Tigre da Tasmânia

«Eu escrevo como se fosse salvar a vida de alguém. Provavelmente a minha própria vida» C. Lispector

sábado, outubro 11

Crónicas de Leeds – Dia 2

Continua o frio, claro. E hoje já dá para ver que o céu está muito cinzento, a ameaçar chuva. Welcome to England. Mesmo assim visto-me o mais abrigado que posso, que não é muito porque não contava com um choque térmico tão grande, e meto-me à estrada de ténis calçados. Em duas horas de caminhada as casas não variam muito. Tijolos vermelhos, dois, três andares, janelas grandes para deixarem entrar a pouca luz do exterior. O interessante é que todas as casas têm um jardim, em frente ou nas traseiras, e todos ou quase todos muito bem cuidados. Relva aparada, roseiras podadas, arbustos geométricos, tudo muito bem orientado e montado como se de um puzzle com quatro mil peças correctamente encaixado. A expressão inglesa de lagartos no jardim ao sol (quando o há) parece fazer todo o sentido. Pelos passeios, por contraste com Portugal, quase não há lixo deitado no chão. Talvez por ser uma zona residencial, talvez pelo frio não convidar a estar na rua, a verdade é que é motivo para termos vergonha dos nossos passeios. Mas do lixo que há, a esmagadora maioria são latas de cerveja. A tradição parece que se confirma.

Das raparigas que me cruzo na caminhada, todas elas estão muito pintadas, o que confirma a ideia que tinha das inglesas. Já eles estão quase todos de fato-de-treino, com o seu sotaque quase imperceptível do Norte de Inglaterra. E ao contrário de Portugal, ninguém se olha nos olhos quando se cruza na rua.

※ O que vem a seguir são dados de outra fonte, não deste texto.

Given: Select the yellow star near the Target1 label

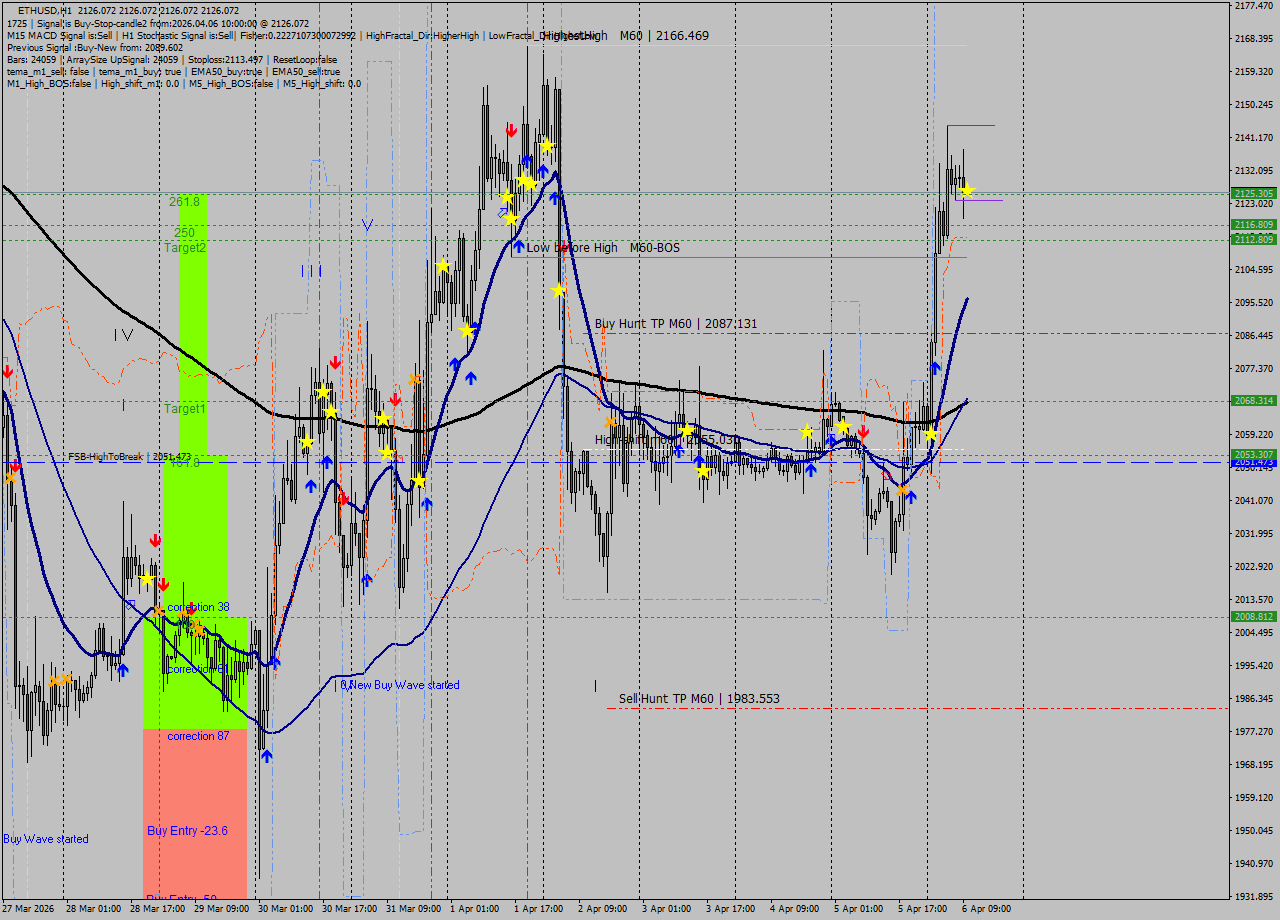Looking at the screenshot, I should [330, 410].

Como se sabe os ingleses orgulham-se de serem diferentes do resto da Europa. Tomadas eléctricas diferentes, sentidos de circulação na estrada diferentes, rotundas ao contrário e até os botões de ‘on’ são para baixo e os de ‘off’ para cima. Sendo, para atravessar as ruas, claro que parecia um cata-vento, a olhar a re-olhar várias vezes em todas as direcções. As paragens de autocarro estão bem pensadas, já que a abertura não está virada para a estrada, o que evita que as poças de água da chuva sejam empurradas pelos automóveis para quem espera, mas sim para as casas. E por falar em automóveis, tenho que destacar um autocolante num deles: ‘Dogs are for live, not only for Christmas’.

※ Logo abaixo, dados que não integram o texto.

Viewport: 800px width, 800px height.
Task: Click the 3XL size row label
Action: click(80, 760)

Como já disse o orgulho inglês nota-se e sente-se a cada momento. Numa altura de ressaca do referendo sobre a independência da Escócia, a cerca de 200 quilómetros a norte de Leeds, aqui e ali vêem-se bandeiras de Inglaterra e do Reino Unido hasteadas em casas e nos carros. Faz lembrar quando Scolari pediu aos portugueses que colocassem bandeiras de Portugal de apoio à Selecção à janela, por altura do Euro 2004 e Mundial 2006. Aliás a questão de orgulho nacional, sempre muito presente em Inglaterra, está casa vez mais acesa. A R. explica-me que o receio do UKIP vencer as eleições e dominar o Reino Unido é cada vez maior, o que constitui uma ameaça para quem não é inglês. Já uns amigos portugueses que no ano passado estiveram no Sul de Inglaterra tinham contado que um dos motivos para não terem cá ficado era esse mesmo, o avanço do UKIP.


São três da tarde, o que para Portugal seria a meio do dia. Mas aqui já caminhamos para o fim. Até amanhã.